## Start The records
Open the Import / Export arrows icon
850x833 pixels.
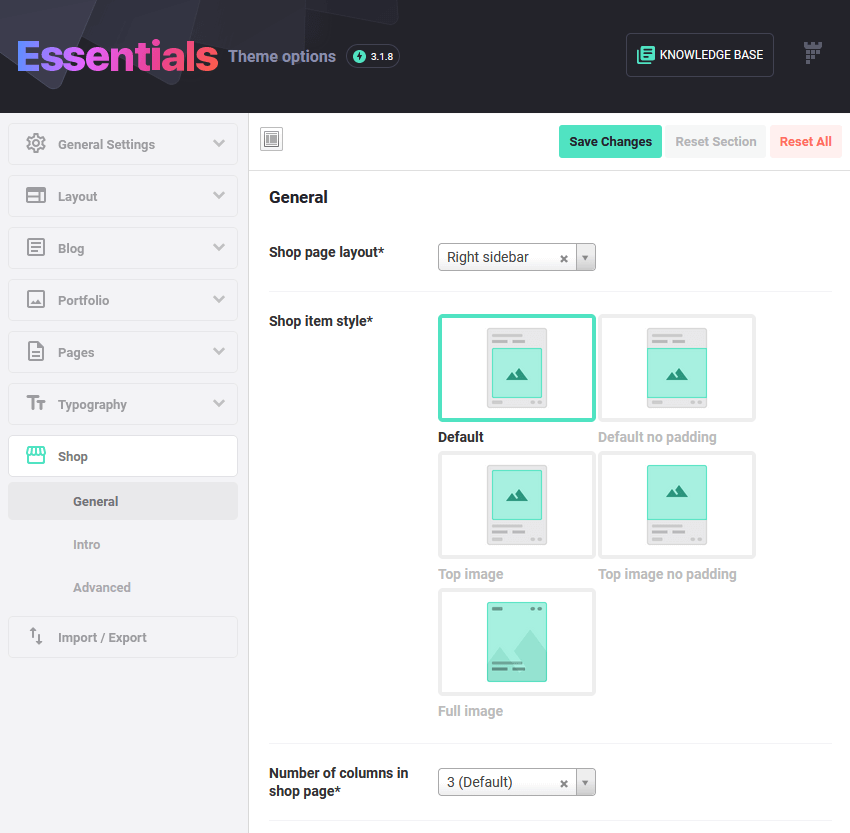coord(36,637)
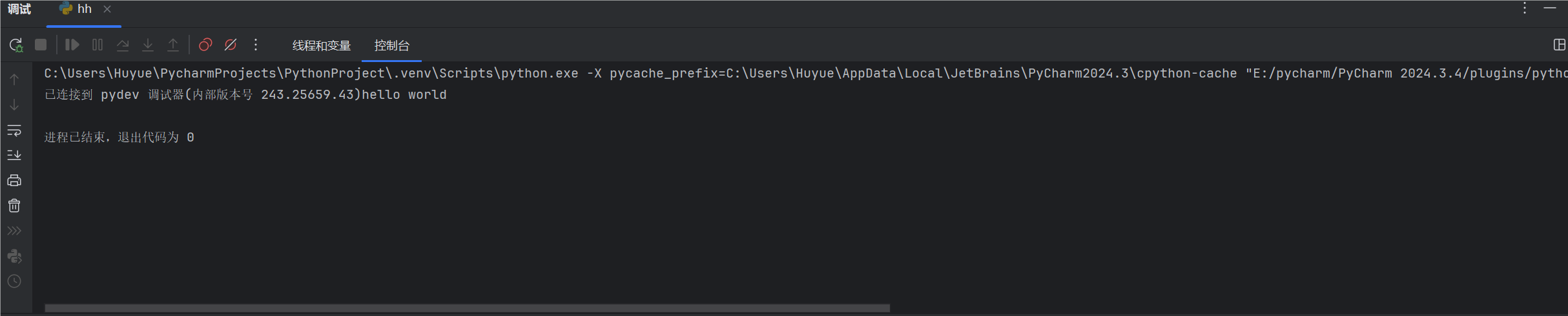Stop the debug process
1568x316 pixels.
(41, 45)
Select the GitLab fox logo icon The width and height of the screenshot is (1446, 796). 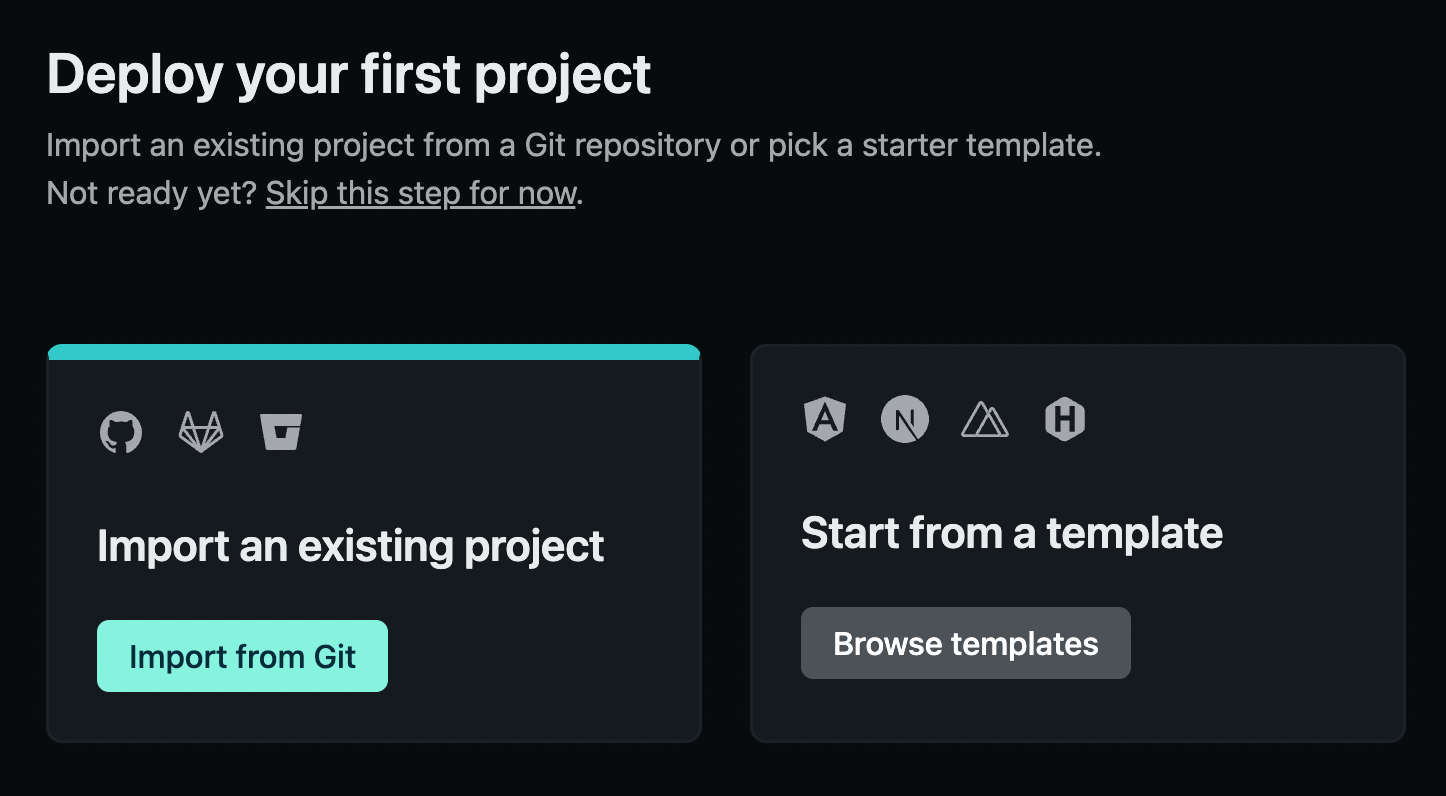(x=201, y=433)
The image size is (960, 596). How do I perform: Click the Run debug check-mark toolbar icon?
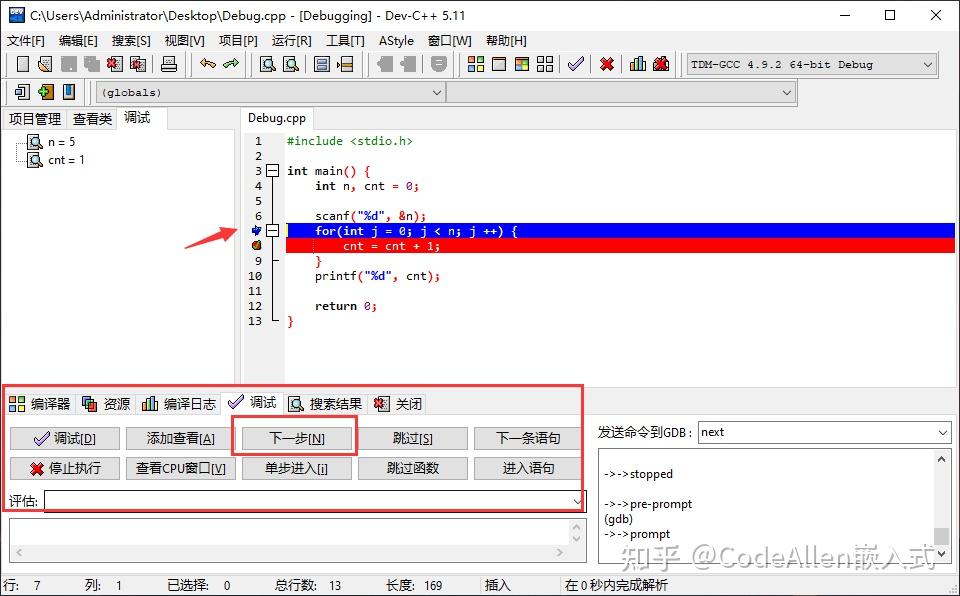[576, 63]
## End The records
▸ Goal
Repeat the stretch from the line containing "The image size" through the end of the records, leaving the pictures out of your answer.

▸ Expected answer
The image size is (960, 596). How do I perform: Click the Run debug check-mark toolbar icon?
[576, 63]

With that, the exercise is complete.